Sunday, September 9, 2012

Yachting with G

##Update 2013 Outing Added##

Yes, it's my 5' yacht docked at Renssellaer Lake (also known as Six Mile Waterworks).  Ok, maybe it's not what you expected.  Yup, I'm about the only fool who boats on the lake in an inflatable, but it works for me.   No need to strap a big kayak on the top of my car, deflate it a little and it fits nicely in my mid-size car.  All I need to do is quickly add a little air from my portable pump and viola, my yacht awaits for another adventure.

The kayaks seen in the background are part of L.L.Bean's adventure excursions which can be booked at the Colonie Mall.  I believe the cost is around $20 and it is well worth it as an introduction.  You'd be amazed at all you'll see in the back portion of the lake - numerous turtles, a frequent blue Huron among beautiful, natural views.  Surprisingly, I have not been bothered by bugs while boating on this lake.  If boating is not your things, there are many trails in this back wooded area of the Albany Pine Bush.  Please note that you can get lost in this area and years ago when I did walk this area, I do recall a generous supply of mosquitoes.

Passing through the narrow channels where the  I-87 (the Northway) highway and ramps pass over the water is tricky and the 4th overpass right before the pedestrian overpass is very shallow.  My boat often rubs bottom going over this section.  Another tricky spot is after you pass the narrows, but before entering the wide body of water in the back part of the park.  There is a fallen tree and generally you need to keep your boat near parallel to another fallen tree on the right to squeeze past the tree and a broken branch that points upward in the water blocking the greater part of the opening.

Once passing into the back water of the park, there are 2 prongs of water to explore.  The prong to the left is a bit shorter and veers toward the I-90 Entrance / Exit.  On one trip, I spotted a huge turtle, larger in circumference than both of my hands joined to form a circle on this prong.  The prong to the right travels in a bit more windy path.  On this prong, I frequently see a blue Heron.

For any day of boating, these are the essentials:
  • Yacht (The boat pictured above is a Coleman purchased from Dick's Sporting Goods - it is one of the best inflatables that I have ever owned.  The valves are noteworthy as they are designed so that you can seal them quickly without loosing a lot of air.)
  • Paddles - Wherever you can get a great deal, I purchased mine at the Sports Authority which often has great coupon deals.  I've also seen great deals at Ocean State Job Lot).
  • Air Pump - Anywhere you can find a great deal.  I found mine at Big Lots.
  • Life Vest (safety first, moreover need to be legal).  I picked mine up at a lawn sale, but there are lots of options for this item
  • Fresh Water
  • An empty jug - (useful for bailing water or other essentials)
  • Book (in waterproof zip lock bag... no, you really don't want to bring your iPad aboard this luxury liner)
  • Sunglasses - the sun reflect strong off the water.  (I found some great sunglasses at 5 Below).
  • Crocs (or footwear that you don't mind getting wet... also for first class yachting like I describe here, I recommend a swimsuit, too... even though there is no swimming at  Renssellaer Lake, you'll likely get wet being this close to the water!)
  • Hat (I love my Columbia flap hat) which has a chin strap so that you won't loose it in the wind.  I purchased mine in a sporting goods store several years ago, but you may be able to find a better deal on line.  Some similar options are provided below:
If you do go boating on this lake, keep in mind that the area past the Northway overpass is remote.

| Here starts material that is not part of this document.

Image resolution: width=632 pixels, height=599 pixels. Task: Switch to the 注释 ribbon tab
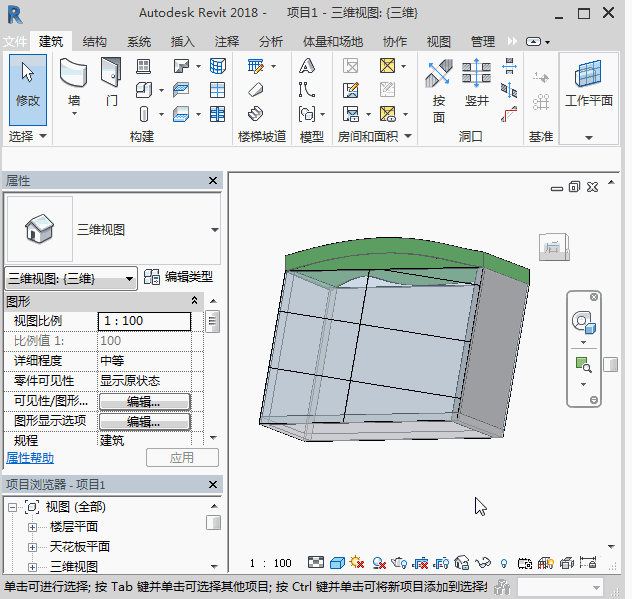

Use caution not to exceed your skill.  If you have concerns, consider L.L. Bean's $20 discovery course.  In the back area there are many areas where you cannot easily beach your boat and if you step out you will likely sink in the mud and muck (in addition to please be aware that there are snakes and turtles that can potentially bite)... so my advice, stay in your boat and happy yachting!